Regret is part and parcel of VC investing
Every quarter or so, some confession grabs headlines when an investor decides to publicize which startups he/she regrets passing on. I think folks eat this kind of confession up, because it humanizes the 2,000 or so VC gatekeepers. Also, founders in particular probably appreciate the “I told you so” theme, insofar at it’s like a salve to soothe all of the “nos” we’ve ever gotten. We probably celebrate, even if unconsciously, when one of our own proves one of these gatekeepers wrong. This, of course, is non-sense. It’s no different than hero-worshiping a guy who goes on a lucky run on the craps table. The guy, in truth, deserves neither your praise nor your “I told you so.” It’s simply a numbers game, and the odds are ever against you getting it right. VCs will miss sometimes by saying “no” and miss more often by saying “yes.” This is the inevitable fate of VC investing. VC regret is more the result of a “yes” than a “no.” So simmer down, peanut gallery.
Airbnb founder publishes seven emailed “nos”
Four years after Fred Wilson’s confession, AirBnB founder, Brian Chesky, made a similar confession, except his perspective was the rejected founder. He published seven emails from prominent investors who had passed on AirBnB early on. He does not attribute any of the seven emails to any particular investor, but I wonder if among those replies were “nos” from Fred Wilson or Chris Sacca (who also passed). The same month as Chesky’s confession, the Guardian got in on the fun with this video confession from several UK-based investors.
It’s not just a US thing
It seems that startup investors all over the world prefer to not talk about their misses, and, even of the few investors who eventually do, no one seems to do it in advance of the bet being settled. It’s sort of like the difference, in Texas Hold ‘Em poker, between showing your cards before the river and only showing them a couple of days after you’ve left the casino. It’s way more interesting to know who bet which way before we know the outcome. That’s drama. That’s also ballsy. I’ve been told that investors have large egos (really? I haven’t noticed). I wonder if the reason why investors don’t publicly call their shot before the swing is more strategy–not wanting to give competing firms inside information–or precaution–not wanting to look foolish unless/until, years later, they decide to come clean–because, as we know, most never come clean.
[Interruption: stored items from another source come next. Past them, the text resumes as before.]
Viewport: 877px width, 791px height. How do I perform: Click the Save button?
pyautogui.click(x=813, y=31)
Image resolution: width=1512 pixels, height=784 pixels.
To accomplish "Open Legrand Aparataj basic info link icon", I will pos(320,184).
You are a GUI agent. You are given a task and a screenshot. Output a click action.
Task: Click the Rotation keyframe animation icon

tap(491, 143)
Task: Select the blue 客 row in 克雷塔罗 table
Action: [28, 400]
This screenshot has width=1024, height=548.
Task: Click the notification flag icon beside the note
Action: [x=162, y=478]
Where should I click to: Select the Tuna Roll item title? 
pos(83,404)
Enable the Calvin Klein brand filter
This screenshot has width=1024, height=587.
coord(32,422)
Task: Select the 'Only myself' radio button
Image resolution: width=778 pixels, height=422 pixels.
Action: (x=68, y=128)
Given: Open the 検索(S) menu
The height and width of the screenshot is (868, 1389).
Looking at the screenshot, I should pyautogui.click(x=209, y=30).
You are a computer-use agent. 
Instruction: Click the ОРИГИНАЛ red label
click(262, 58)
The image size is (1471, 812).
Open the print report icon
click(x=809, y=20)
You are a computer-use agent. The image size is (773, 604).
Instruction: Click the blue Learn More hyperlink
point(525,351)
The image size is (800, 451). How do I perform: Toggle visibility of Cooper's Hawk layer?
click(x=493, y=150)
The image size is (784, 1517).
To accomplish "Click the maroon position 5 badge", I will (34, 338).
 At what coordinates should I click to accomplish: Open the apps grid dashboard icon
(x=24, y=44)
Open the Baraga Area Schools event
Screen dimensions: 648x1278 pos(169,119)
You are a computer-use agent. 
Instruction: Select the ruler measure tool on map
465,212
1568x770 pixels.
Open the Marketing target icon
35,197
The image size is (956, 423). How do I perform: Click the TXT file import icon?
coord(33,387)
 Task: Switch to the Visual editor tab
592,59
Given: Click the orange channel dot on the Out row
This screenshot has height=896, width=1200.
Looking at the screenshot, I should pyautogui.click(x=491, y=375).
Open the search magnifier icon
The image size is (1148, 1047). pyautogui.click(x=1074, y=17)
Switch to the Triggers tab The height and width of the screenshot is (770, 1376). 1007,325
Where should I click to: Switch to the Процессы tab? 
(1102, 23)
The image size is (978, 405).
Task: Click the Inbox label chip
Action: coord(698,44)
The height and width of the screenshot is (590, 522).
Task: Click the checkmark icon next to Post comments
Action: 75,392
And years later, there is no strategic advantage to keeping silent. So that leaves precaution.
I have a crazy idea
What if every time a founder got a “no” from an investor, he immediately tweeted something like this:
Fred Wilson turned us down. It was a great opportunity to connect w/ fantastic people of Union Square. Excited to turn the page.
It would certainly make the whole fundraising regime less opaque.
Would investors object?
Now, I imagine that someone from the investment side might object to founders doing this, but what I am truly interested to understand is what the basis of that objection would be. Why the fear of transparency? I will make this easy. I will even pave the way for the objection by beginning the argument for “strategic” reasons. As CEO of CellBreaker, there is a lot of info I simply cannot responsibly share publicly. Should an investor’s “no” be similarly privileged? If so, why?